Although the closure has not been formally stamped and the proposal must undergo a 30-day consultation, a spokesperson for the company told In-PharmaTechnologist.com that "there really seems no alternative" to the closure plans.

Shutting down the plant will result in around 200 job losses.

The decision to cease operations at the plant came following an evaluation of the company's plant network, which concluded that there was excess capacity and that other Sanofi sites would be able to absorb the Waterford product volume with little extra investment.

The products manufactured at the site will be split between two sites in France and one in Germany, where the Essentiale is already manufactured.

"Although the plant was old it was efficient," a company spokesperson said.

"But with mature products coming to the end of their cycle and increased pressure from generics and pricing pressures, this seems the best option for the company."

Since the merger of French companies Sanofi-Synthelabo and Aventis back in 2004, there have been a series of plant closures and restructuring initiatives to deal with excess production and capacity in the newly formed company.

Sites in Spain and Italy have been closed and merged, and plants in Slovakia and Portugal were also sold off.

However, according to the company, there is no more restructuring planned globally for the time being, although the company will "obviously have to continue looking at operations and capacity over the years".

The company is also reeling from "the relentless tightening-up of regulatory measures imposed by the health authorities," which caused the company to lose a sizeable chunk of its business and forced 504 job losses in sales and company headquarters.

As well as this, the infamous Plavix (clopidogrel bisulphate) patent disputes that have been bouncing back and forth over the last few years have not helped Sanofi's situation.

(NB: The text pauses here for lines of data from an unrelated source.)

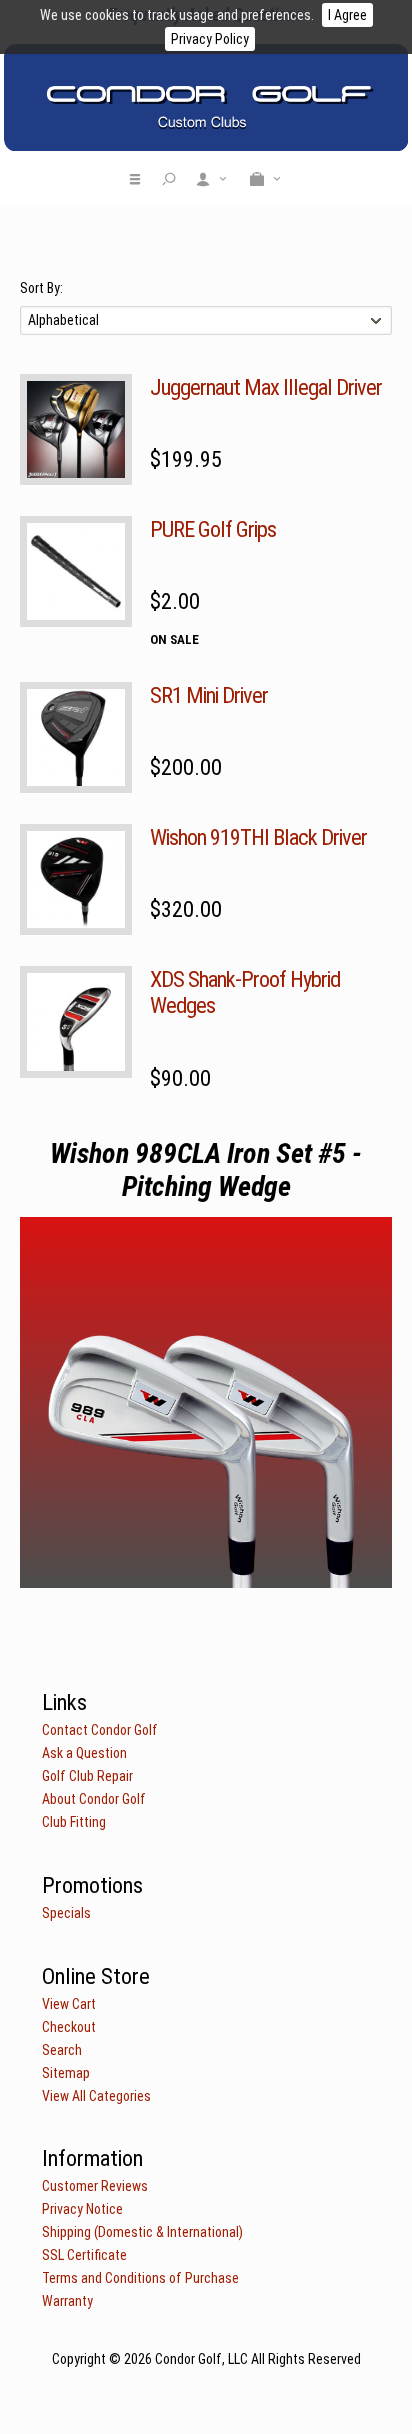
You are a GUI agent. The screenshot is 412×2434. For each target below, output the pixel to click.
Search (62, 2050)
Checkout (69, 2027)
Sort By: (41, 288)
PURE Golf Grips (213, 529)
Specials (66, 1913)
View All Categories (96, 2096)
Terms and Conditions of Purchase (140, 2278)
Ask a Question (84, 1753)
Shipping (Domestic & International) (142, 2232)
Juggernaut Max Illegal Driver (266, 387)
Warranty (67, 2301)
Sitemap (66, 2073)
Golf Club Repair (87, 1776)
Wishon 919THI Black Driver (258, 837)
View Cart (69, 2004)
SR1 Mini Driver (209, 695)
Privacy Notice (82, 2209)
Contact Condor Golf (100, 1730)
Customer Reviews (95, 2186)
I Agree (347, 15)
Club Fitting (74, 1822)
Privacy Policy (210, 39)
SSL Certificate (84, 2255)
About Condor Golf (94, 1799)
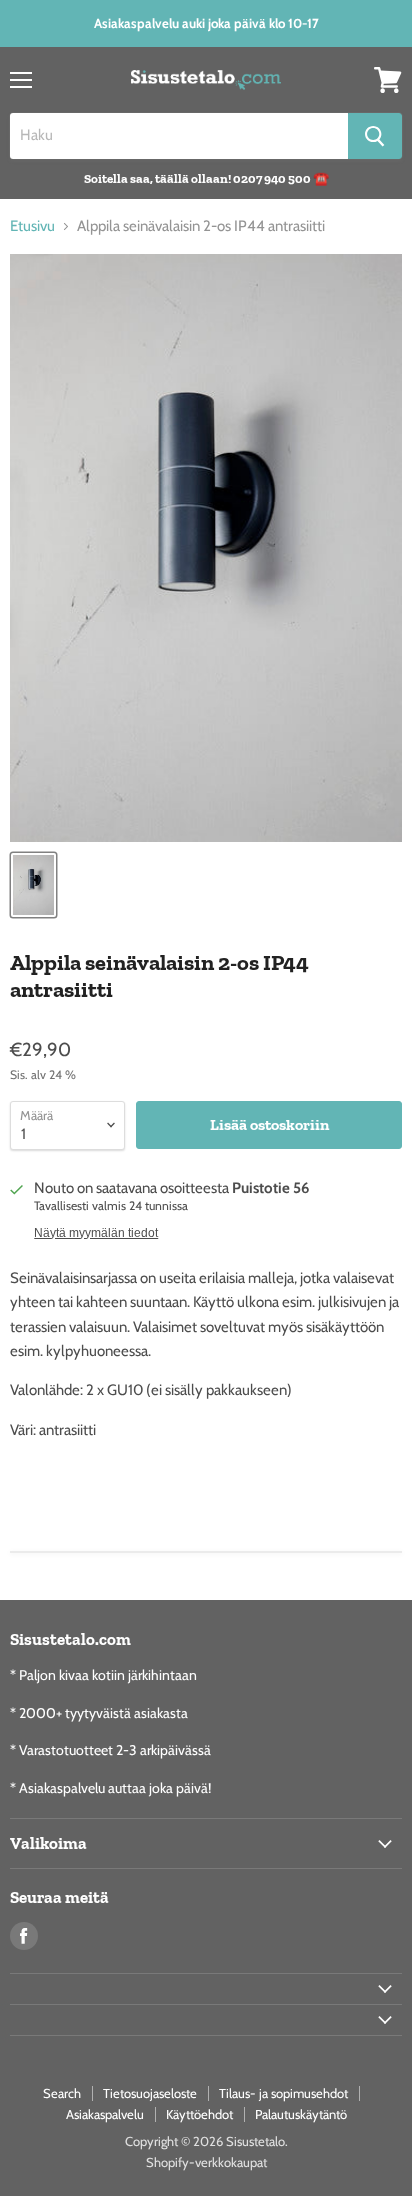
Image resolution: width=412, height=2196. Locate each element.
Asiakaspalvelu (105, 2114)
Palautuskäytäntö (301, 2114)
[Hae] (375, 136)
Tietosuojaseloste (150, 2093)
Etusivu (32, 226)
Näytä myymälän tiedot (96, 1233)
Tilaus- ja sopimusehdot (283, 2093)
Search (62, 2093)
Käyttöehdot (199, 2114)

Waterford itself was rather small in terms of Sanofi sites, and generated sales of around €46m in 2006 out of the company's €28.4bn.

Just last month other pharma heavyweight Pfizer announced that its Irish plants were to be hit by restructuring plans, with the closure and sales of plants in Ringaskiddy, Little Island and Loughbeg.

However, despite the consolidation trend sweeping across pharmaceutical manufacturing in an attempt to tackle the challenges posed by generics, patent expiries and pricing pressures, the news isn't all bleak for the Irish manufacturing scene.

For example, County Waterford itself, where the Sanofi site is due to close, was recently chosen by GlaxoSmithKline as the location for a €23m facility for the production of OTC medicines.

Earlier this year another major pharma, Eli Lilly, also announced its intentions to invest in its Irish facility to fulfil the company's biotech drug manufacturing plans.

Last year, biotech firm Amgen also announced a $1bn (€0.76bn) investment in new manufacturing facilities in Cork, due to become operational in 2009 and employ 1,100 people by 2010.